▸ **Text under study**:
········

But Marsh’s connection to his own past, and the past of his new followers and friends, ensures that this endeavor has a deeper meaning beyond the bubble.
“People anticipate you’re going to get picked on and made fun of,” Marsh says. “It’s made out to be a kids-only thing, which I just don’t agree with, man. If you’re a creative and you’re into the fantasy world, anime, all that stuff, it goes hand in hand …who cares?”
Josh Lee Kwai was born in the 1980s and previously worked in the film industry, so he is acutely aware of how the brick wall was figuratively built (and maintained) between those who fell into the two quintessential coming of age categories: Jock and Nerd.
The cohost of the Command Zone podcast, a weekly show devoted to a particular style of Magic: The Gathering gameplay and its wildly popular web series Game Knights, Lee Kwai and Jimmy Wong have racked up more than 100 million views on YouTube and are sponsored by Wizards of the Cost, the gold standard of the trading card industry, which manufactures Magic cards and originally produced the first (and, historically, most beloved) series of Pokémon trading cards.

········

▸ **Data extracts**:
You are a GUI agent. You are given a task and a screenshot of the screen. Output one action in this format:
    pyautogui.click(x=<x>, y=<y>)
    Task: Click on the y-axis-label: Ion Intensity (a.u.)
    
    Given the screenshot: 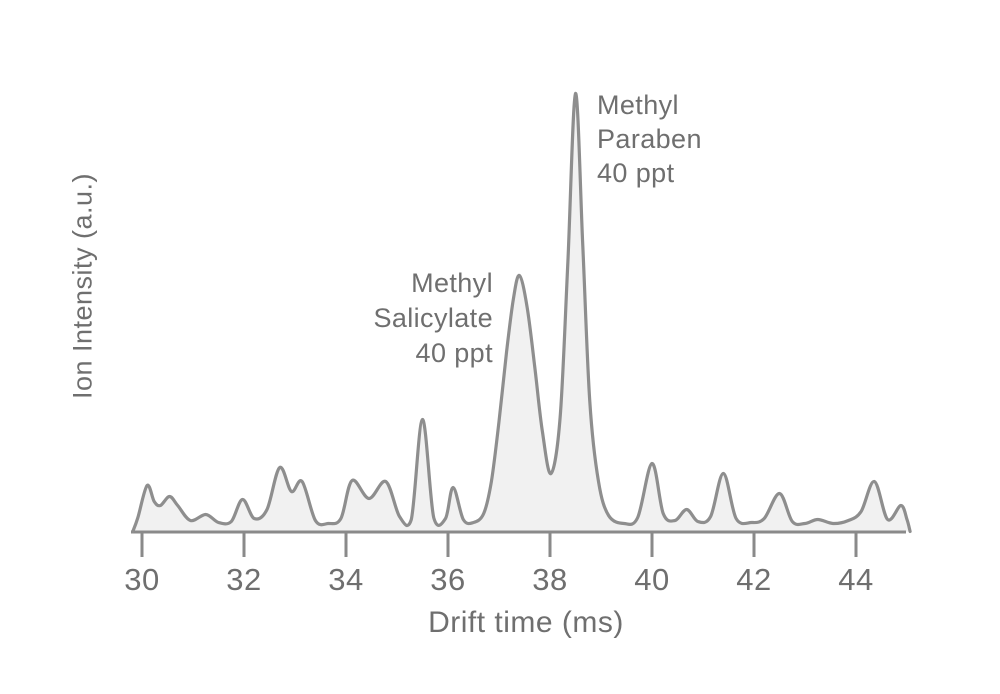 What is the action you would take?
    pyautogui.click(x=82, y=286)
    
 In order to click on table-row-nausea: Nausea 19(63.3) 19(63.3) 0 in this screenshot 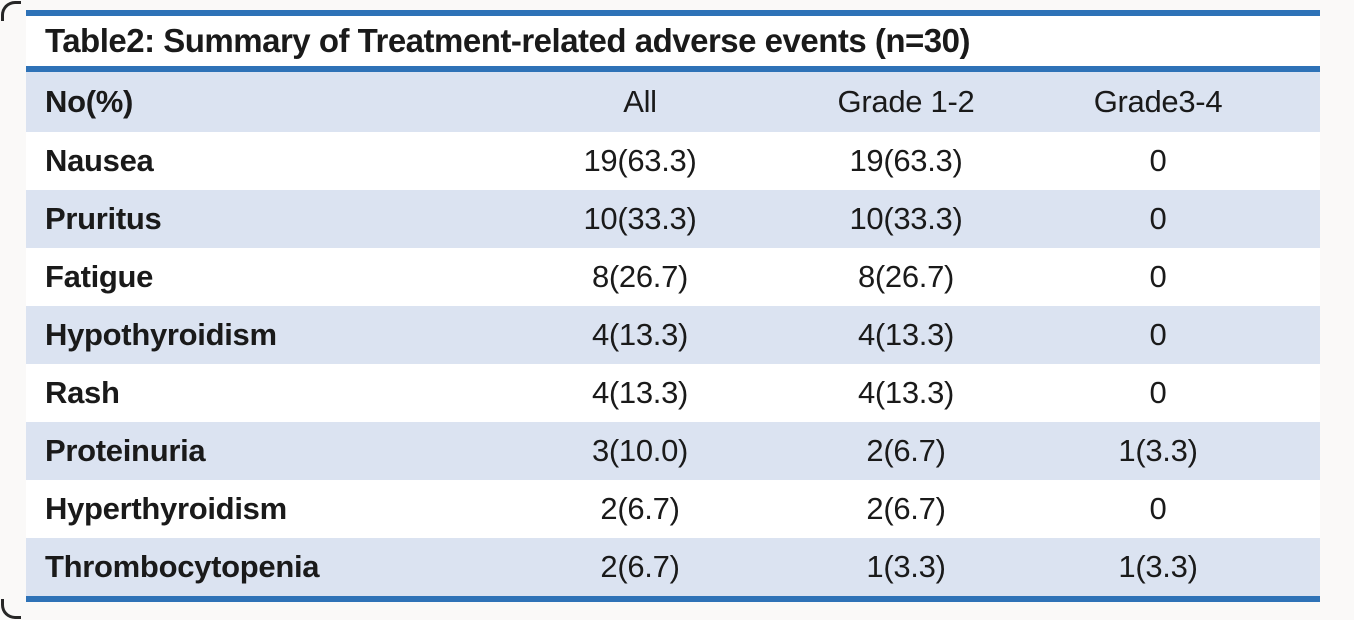, I will do `click(673, 161)`.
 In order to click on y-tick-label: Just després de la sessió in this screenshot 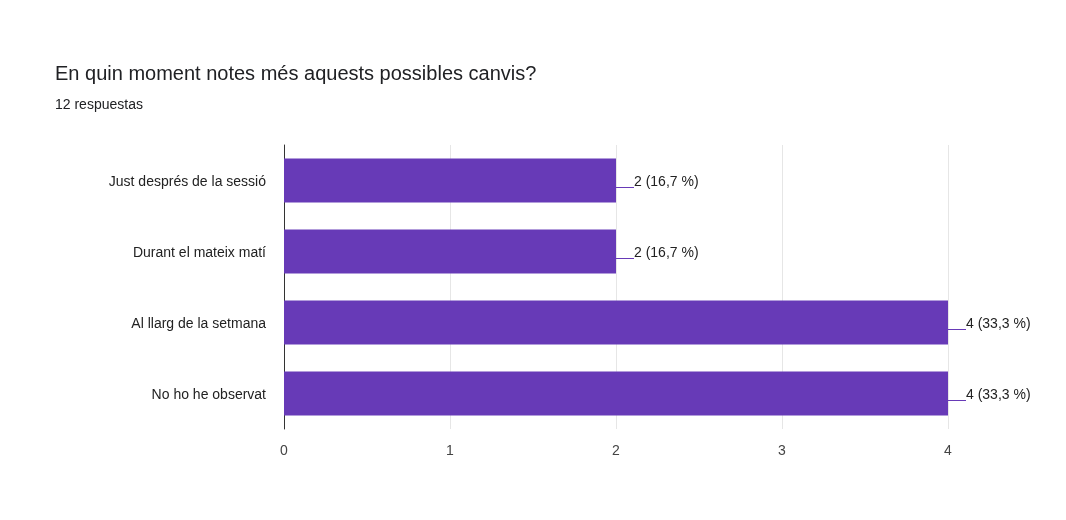, I will do `click(188, 180)`.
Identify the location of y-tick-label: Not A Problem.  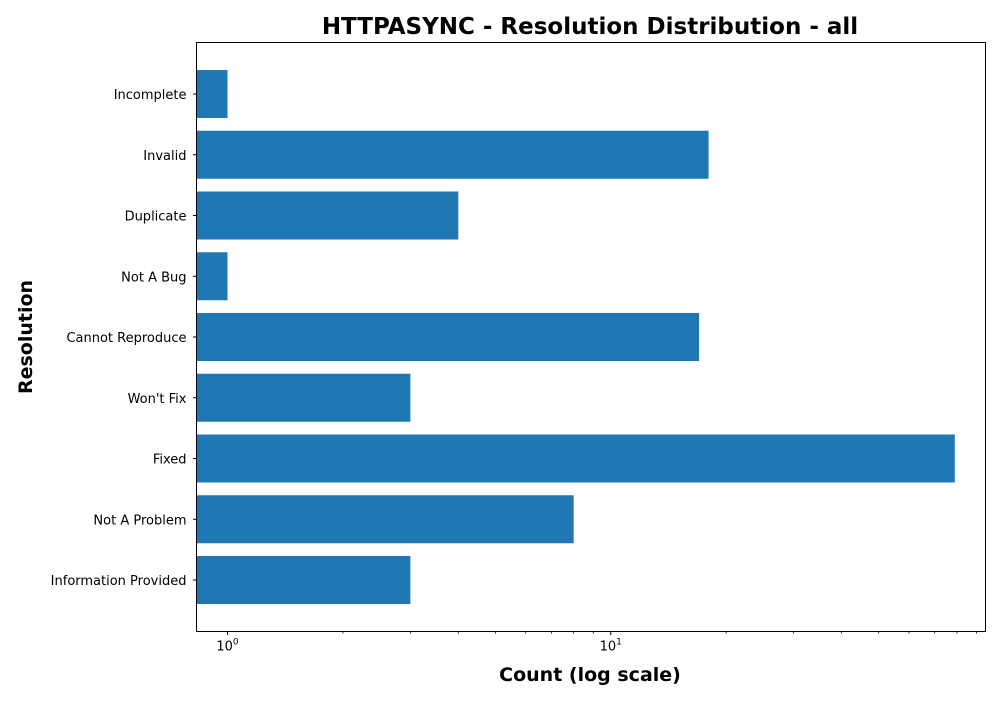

········

▸ **Problem 1**:
Answer these from the passage about Marsh and Josh Lee Kwai:
(a) In which decade was Josh Lee Kwai born?
(b) According to Marsh, what do people anticipate will happen to you?
(c) How many views have Lee Kwai and Jimmy Wong racked up on YouTube?
▸ **Problem 2**: Write out the passage about Marsh and Josh Lee Kwai word for word, starting at "The cohost of" and ending at "Pokémon trading cards.".
Draw only on the passage about Marsh and Josh Lee Kwai, not on the data.

▸ **Exercise answer 1**:
(a) The 1980s.
(b) That you're going to get picked on and made fun of.
(c) More than 100 million.

▸ **Exercise answer 2**:
The cohost of the Command Zone podcast, a weekly show devoted to a particular style of Magic: The Gathering gameplay and its wildly popular web series Game Knights, Lee Kwai and Jimmy Wong have racked up more than 100 million views on YouTube and are sponsored by Wizards of the Cost, the gold standard of the trading card industry, which manufactures Magic cards and originally produced the first (and, historically, most beloved) series of Pokémon trading cards.